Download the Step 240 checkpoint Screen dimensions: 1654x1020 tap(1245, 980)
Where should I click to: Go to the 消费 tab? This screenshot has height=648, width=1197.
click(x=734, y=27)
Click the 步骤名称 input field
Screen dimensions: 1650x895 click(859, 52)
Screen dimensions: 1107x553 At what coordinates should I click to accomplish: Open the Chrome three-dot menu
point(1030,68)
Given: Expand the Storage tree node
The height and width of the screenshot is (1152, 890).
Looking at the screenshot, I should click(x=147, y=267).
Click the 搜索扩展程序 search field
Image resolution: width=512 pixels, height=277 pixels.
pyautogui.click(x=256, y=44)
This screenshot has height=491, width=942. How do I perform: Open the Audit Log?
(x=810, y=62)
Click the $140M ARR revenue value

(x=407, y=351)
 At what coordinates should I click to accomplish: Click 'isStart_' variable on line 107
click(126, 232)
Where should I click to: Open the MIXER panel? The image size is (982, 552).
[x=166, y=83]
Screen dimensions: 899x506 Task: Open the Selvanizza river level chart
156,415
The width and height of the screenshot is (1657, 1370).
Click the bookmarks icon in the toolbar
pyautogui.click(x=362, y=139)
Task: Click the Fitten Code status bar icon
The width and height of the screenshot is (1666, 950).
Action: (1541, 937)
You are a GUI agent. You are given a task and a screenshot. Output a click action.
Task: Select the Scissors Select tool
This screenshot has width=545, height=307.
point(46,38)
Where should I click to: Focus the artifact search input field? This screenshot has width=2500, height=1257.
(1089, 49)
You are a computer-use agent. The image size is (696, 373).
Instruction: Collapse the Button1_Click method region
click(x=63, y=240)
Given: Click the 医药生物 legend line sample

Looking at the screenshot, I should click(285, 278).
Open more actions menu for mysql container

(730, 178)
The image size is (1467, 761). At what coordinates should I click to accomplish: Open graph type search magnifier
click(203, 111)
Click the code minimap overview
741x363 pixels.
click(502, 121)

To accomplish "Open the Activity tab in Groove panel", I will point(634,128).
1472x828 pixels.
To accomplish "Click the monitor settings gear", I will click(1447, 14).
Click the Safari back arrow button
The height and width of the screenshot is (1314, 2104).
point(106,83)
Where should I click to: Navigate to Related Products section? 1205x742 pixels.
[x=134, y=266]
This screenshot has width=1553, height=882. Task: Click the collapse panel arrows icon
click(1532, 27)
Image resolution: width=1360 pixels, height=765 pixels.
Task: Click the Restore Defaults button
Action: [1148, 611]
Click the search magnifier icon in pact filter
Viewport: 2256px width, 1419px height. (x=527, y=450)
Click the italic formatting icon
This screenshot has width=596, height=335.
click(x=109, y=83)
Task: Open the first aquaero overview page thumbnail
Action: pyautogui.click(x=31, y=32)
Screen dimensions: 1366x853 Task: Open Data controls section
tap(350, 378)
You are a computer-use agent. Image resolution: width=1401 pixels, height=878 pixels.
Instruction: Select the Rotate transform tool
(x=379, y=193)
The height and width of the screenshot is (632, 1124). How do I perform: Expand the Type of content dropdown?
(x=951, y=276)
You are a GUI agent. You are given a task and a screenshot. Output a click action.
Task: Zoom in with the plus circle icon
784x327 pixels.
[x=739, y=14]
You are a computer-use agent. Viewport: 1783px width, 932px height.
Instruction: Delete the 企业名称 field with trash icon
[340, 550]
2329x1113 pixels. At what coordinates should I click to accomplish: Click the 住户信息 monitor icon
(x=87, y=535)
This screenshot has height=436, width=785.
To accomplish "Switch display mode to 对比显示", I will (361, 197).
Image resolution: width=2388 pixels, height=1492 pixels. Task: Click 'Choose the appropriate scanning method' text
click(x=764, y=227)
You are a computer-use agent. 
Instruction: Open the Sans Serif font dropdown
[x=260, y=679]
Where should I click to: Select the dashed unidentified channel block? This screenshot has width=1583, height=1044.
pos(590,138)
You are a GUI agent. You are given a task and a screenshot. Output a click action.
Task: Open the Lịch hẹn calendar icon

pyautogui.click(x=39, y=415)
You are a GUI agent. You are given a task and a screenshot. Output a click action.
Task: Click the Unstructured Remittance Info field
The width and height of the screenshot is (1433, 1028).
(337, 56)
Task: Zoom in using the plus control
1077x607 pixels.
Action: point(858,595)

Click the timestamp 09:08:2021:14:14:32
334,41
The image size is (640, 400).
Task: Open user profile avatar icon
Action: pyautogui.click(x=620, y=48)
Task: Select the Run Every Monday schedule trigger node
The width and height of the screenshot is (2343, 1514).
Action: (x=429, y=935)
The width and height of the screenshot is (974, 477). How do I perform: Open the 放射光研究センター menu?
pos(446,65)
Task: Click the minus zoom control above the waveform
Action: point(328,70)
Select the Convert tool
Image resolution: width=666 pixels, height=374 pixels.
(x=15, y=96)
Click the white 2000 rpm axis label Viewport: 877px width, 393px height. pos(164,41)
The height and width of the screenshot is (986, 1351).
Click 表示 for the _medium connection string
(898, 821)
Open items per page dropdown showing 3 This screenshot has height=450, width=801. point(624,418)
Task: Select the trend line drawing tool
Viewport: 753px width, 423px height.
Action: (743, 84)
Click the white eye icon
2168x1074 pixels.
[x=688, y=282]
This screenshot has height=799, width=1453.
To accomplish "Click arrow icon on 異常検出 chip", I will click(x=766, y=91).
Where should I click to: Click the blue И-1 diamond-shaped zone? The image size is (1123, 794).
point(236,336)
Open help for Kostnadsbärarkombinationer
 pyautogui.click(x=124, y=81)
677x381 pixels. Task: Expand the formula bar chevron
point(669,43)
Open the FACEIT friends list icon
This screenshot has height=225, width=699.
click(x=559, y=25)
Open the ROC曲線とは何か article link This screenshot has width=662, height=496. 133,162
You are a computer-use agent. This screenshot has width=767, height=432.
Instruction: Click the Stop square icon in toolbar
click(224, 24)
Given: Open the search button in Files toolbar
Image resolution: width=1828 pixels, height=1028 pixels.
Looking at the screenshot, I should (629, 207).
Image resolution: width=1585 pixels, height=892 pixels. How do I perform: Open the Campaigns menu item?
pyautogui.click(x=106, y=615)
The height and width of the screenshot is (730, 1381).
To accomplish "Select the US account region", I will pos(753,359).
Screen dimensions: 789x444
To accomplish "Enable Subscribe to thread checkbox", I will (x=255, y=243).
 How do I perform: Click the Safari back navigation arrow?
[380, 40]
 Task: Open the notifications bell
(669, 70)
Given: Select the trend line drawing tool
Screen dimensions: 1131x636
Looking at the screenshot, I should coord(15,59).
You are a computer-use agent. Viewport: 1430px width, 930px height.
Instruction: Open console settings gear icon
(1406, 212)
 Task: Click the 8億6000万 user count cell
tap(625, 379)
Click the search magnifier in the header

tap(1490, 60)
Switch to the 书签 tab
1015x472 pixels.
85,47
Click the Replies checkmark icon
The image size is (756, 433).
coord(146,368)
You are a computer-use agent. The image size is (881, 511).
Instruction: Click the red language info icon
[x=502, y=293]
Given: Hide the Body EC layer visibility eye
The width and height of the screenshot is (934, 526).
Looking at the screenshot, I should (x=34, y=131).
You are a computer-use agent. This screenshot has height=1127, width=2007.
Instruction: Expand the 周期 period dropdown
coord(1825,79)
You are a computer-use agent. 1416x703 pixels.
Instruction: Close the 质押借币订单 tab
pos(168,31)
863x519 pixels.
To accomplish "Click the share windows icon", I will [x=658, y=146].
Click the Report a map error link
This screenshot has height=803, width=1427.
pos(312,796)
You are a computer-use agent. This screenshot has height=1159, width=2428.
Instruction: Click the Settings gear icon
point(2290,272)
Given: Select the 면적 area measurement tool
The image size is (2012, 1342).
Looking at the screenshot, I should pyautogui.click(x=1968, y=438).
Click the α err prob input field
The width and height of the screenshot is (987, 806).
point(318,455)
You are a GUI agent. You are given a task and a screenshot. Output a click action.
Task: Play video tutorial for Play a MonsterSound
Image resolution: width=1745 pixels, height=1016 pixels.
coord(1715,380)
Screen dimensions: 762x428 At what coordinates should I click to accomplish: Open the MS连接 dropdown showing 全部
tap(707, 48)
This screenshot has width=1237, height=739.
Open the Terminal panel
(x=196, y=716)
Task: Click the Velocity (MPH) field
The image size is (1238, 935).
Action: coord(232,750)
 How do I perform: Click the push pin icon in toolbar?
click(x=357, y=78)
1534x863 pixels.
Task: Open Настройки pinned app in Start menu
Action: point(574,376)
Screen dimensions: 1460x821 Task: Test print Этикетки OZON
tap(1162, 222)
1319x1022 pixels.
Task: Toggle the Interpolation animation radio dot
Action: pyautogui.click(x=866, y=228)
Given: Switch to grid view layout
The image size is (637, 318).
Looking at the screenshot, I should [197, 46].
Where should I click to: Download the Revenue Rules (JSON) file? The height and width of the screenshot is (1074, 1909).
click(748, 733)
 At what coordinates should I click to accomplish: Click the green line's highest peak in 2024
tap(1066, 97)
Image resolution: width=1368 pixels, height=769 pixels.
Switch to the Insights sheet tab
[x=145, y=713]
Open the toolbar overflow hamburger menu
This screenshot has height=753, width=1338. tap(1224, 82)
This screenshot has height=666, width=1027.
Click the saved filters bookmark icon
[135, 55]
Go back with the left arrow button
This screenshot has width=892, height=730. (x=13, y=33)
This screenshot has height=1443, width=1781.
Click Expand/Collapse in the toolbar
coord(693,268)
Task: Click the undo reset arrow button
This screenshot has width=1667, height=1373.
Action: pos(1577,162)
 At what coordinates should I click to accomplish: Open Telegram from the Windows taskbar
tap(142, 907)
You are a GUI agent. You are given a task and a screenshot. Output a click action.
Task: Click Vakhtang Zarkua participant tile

EXERCISE BRIEF:
Find "You are a computer-use agent. Image" in the entries above and copy that whole line exactly, then each line after it through the line that contains "You are a computer-use agent. Viewport: 1783px".

WRITTEN RESPONSE:
You are a computer-use agent. Image resolution: width=1401 pixels, height=878 pixels.
Instruction: Select the Rotate transform tool
(x=379, y=193)
The height and width of the screenshot is (632, 1124). How do I perform: Expand the Type of content dropdown?
(x=951, y=276)
You are a GUI agent. You are given a task and a screenshot. Output a click action.
Task: Zoom in with the plus circle icon
784x327 pixels.
[x=739, y=14]
You are a computer-use agent. Viewport: 1783px width, 932px height.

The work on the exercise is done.